Faute pénale intentionnelle du dirigeant social et nature de la dette de réparation du préjudice causé

Article publié le 16 décembre 2019

 

Le 18 septembre 2019[1], la Cour de cassation s’est prononcée sur la nature de la dette de réparation d’un préjudice causé par la faute pénale intentionnelle d’un dirigeant de société.  

Dans les faits, l’ancien dirigeant personne physique d’une société a été déclaré coupable de complicité d’abus de biens sociaux commis au préjudice d’une autre société, et a été condamné à payer des dommages et intérêts à cette dernière. Ce dernier, soutenant avoir agi au nom et pour le compte de la société dont il était le dirigeant, a assigné la société venue aux droits de cette dernière en remboursement des sommes versées à la société victime. Le 22 septembre 2016, la Cour d’appel de Versailles a rejeté ses demandes.

La Chambre commerciale a confirmé la solution de la Cour d’appel, estimant que « la faute pénale intentionnelle commise par le dirigeant était un acte personnel dont il devait seul assumer les conséquences, ce dont il se déduit que la dette de réparation du préjudice causé par cette faute est une dette propre ». Cet arrêt est fort intéressant à trois niveaux.

D’abord, il permet de confirmer l’origine légale du pouvoir du dirigeant social. En l’espèce, le requérant affirmait que les relations entre une société en nom collectif et son gérant résulteraient d’un contrat de mandat au sens de l’article 1984 du Code civil. Ainsi, la société, en tant que mandant, serait engagée par les actes passés en son nom et pour son compte[2]. Or, le dirigeant social détient un pouvoir de représentation d’origine légale, ses rapports avec la société qu’il dirige ne sont donc pas régis par le droit du mandat.
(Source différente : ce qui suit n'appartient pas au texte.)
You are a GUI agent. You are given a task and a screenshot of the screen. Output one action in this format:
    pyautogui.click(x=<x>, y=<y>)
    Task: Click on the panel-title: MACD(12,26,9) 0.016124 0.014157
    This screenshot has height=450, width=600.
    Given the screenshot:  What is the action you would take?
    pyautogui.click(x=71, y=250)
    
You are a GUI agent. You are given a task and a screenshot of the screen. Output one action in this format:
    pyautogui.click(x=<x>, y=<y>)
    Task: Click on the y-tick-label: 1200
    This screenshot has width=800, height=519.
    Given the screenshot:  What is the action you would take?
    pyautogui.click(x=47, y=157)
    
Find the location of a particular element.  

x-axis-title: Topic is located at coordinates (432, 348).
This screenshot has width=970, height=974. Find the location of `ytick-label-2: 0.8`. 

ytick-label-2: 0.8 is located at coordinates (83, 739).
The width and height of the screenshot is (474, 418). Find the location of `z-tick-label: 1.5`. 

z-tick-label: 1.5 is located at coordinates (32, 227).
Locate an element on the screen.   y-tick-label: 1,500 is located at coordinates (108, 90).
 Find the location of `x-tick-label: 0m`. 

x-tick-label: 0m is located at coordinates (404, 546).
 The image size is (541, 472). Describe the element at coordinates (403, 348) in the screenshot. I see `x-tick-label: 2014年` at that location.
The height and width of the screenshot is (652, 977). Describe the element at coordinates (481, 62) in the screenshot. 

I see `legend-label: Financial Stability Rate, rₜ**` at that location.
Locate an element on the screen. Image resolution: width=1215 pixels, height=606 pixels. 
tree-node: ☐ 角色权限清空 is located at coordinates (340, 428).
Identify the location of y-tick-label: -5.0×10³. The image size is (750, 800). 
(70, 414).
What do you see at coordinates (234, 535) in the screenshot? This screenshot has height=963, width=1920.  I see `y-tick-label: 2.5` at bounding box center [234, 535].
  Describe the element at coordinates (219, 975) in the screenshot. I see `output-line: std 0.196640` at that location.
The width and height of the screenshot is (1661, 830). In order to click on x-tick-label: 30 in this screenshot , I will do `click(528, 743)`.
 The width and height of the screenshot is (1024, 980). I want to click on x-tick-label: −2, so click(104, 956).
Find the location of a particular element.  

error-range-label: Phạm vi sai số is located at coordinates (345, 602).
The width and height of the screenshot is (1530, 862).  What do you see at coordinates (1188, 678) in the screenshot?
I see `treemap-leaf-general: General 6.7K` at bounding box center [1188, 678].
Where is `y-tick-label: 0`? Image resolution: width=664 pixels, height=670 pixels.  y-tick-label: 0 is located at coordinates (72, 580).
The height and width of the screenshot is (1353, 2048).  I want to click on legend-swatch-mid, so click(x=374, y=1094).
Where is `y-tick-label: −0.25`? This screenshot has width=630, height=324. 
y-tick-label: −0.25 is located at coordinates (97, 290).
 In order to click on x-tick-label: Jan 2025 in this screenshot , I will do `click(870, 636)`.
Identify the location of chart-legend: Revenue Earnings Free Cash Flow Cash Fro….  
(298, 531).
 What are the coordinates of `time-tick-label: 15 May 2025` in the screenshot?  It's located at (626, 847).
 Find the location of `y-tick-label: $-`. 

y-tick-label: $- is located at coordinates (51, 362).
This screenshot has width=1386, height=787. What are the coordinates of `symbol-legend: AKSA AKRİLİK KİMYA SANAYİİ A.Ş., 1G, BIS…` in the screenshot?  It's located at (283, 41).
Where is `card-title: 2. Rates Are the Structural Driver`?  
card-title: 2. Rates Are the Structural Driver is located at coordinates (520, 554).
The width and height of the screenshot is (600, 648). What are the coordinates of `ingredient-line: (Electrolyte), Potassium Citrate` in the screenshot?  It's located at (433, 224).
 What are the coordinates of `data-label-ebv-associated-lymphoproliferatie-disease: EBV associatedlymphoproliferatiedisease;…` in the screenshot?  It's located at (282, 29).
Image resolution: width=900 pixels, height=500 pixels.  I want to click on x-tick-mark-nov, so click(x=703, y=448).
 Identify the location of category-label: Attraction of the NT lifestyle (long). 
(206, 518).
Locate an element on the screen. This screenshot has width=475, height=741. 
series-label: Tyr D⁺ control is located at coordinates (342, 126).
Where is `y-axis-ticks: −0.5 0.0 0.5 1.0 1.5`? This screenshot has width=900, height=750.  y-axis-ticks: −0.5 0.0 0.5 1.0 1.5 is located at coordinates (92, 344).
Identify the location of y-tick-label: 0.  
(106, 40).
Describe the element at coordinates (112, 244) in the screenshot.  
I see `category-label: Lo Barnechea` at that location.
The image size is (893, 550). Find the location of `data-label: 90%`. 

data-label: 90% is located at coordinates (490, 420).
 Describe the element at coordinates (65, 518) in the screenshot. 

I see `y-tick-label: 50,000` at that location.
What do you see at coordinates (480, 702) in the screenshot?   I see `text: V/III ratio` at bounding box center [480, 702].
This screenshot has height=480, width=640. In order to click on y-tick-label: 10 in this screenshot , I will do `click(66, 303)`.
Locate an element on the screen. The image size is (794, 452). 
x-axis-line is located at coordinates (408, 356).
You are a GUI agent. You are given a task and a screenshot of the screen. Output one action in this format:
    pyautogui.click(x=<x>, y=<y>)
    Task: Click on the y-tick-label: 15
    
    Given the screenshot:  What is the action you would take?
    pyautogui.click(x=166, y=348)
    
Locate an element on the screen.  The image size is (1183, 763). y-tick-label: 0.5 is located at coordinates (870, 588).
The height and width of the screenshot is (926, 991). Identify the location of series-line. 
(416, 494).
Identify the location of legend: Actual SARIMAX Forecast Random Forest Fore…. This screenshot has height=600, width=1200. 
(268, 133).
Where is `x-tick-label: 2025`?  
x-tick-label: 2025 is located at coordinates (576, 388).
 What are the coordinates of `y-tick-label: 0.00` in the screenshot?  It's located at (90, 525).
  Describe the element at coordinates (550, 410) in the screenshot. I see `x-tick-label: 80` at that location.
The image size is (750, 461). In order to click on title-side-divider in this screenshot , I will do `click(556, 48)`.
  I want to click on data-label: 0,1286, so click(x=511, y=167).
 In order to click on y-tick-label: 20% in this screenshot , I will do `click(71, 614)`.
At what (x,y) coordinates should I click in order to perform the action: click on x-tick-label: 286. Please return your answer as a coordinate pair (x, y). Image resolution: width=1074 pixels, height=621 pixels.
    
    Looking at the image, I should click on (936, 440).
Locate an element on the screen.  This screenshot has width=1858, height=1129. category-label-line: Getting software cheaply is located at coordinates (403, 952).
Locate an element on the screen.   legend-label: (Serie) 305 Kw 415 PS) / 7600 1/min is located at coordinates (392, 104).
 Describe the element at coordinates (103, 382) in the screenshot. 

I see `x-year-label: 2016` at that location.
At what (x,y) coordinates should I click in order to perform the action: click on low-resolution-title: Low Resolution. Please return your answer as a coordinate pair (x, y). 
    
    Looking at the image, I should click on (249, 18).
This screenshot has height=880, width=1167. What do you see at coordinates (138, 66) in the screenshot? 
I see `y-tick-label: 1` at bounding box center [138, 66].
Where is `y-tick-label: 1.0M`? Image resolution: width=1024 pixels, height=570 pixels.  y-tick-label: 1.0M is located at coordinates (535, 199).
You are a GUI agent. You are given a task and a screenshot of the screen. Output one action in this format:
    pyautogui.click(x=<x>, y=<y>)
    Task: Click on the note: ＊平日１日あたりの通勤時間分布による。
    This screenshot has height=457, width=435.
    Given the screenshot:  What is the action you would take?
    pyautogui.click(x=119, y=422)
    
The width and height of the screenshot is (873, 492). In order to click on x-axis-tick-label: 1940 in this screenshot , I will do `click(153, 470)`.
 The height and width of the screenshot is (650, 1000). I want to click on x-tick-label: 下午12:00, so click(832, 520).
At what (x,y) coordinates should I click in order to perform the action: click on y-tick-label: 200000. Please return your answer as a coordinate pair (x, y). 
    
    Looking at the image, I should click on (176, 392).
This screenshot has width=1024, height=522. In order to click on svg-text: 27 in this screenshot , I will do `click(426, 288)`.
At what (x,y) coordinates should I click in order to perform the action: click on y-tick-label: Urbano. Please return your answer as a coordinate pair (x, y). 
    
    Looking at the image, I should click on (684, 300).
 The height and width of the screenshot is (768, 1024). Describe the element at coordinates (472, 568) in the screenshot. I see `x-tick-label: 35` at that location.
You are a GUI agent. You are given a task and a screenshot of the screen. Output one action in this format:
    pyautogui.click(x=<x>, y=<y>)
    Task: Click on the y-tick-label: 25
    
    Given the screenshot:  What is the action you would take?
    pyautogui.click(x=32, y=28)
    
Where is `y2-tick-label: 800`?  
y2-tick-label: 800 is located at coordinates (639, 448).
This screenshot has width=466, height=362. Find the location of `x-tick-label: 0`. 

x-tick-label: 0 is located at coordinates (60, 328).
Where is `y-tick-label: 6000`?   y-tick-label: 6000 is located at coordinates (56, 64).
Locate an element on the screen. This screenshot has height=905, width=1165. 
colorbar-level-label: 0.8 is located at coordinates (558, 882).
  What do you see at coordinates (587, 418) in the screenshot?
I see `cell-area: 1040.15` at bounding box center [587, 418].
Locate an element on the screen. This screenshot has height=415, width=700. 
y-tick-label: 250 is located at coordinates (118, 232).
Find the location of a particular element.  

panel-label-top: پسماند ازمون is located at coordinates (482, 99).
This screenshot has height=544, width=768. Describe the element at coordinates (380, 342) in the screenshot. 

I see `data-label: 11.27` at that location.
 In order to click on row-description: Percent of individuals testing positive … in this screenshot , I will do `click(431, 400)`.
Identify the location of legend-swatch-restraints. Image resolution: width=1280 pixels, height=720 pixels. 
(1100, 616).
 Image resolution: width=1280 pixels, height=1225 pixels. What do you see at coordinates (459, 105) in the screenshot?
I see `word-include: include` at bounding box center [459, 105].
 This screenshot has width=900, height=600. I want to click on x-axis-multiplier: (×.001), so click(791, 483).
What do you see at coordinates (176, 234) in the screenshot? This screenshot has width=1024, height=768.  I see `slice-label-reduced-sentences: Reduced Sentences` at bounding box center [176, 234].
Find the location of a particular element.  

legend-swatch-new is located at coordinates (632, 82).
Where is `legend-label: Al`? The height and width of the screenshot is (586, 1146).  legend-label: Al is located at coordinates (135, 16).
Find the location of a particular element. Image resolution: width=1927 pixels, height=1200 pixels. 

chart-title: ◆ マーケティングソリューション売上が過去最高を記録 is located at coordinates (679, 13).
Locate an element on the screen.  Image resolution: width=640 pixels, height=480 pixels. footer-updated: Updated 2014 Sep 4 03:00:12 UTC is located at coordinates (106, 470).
En outre, la Cour rappelle que la faute pénale du dirigeant, lorsqu’elle est intentionnelle, est par essence détachable de ses fonctions. En effet, le requérant affirmait que la société qu’il dirigeait avait tiré avantage de l’infraction commise, consistant en un usage illicite de biens sociaux afin de rémunérer des commissions occultes. Cependant, l’utilisation frauduleuse de fonds sociaux est contraire à l’intérêt social, elle ne saurait profiter à la société dirigée puisqu’elle fait courir à cette dernière un risque anormal de sanctions pénales ou fiscales, solution déjà dégagée dans la célèbre jurisprudence Carignon[3]. L’éventuel profit à court terme réalisé grâce à cet acte illicite intentionnel ne saurait caractériser un avantage tiré par la personne morale.  Ipso facto, cette faute intentionnelle est détachable des fonctions de dirigeant social.

Enfin, conséquence de l’origine légale du pouvoir du dirigeant et du caractère détachable de ses fonctions de la faute pénale intentionnelle, la Cour estime que la dette de réparation du préjudice est une dette propre au dirigeant. Il s’agit ici d’un acte personnel, c’est donc bien au dirigeant de supporter les conséquences financières de la faute à l'égard des tiers à qui elle a porté préjudice. 

 

Charlotte SALAÜN


[1] Com., 18 septembre 2019, n°16-26.962.

[2] (X) Delpech, « Faute pénale intentionnelle du dirigeant : charge des dommages-intérêts », Dalloz actualité, 11 octobre 2019.

[3] Crim. 27 oct. 1997, n° 96-83.698, D. 1997. 251 ; Rev. sociétés 1997. 869, note B. Bouloc ; RSC 1998. 336, obs. J.-F. Renucci ; RTD com. 1998. 428, obs. B. Bouloc.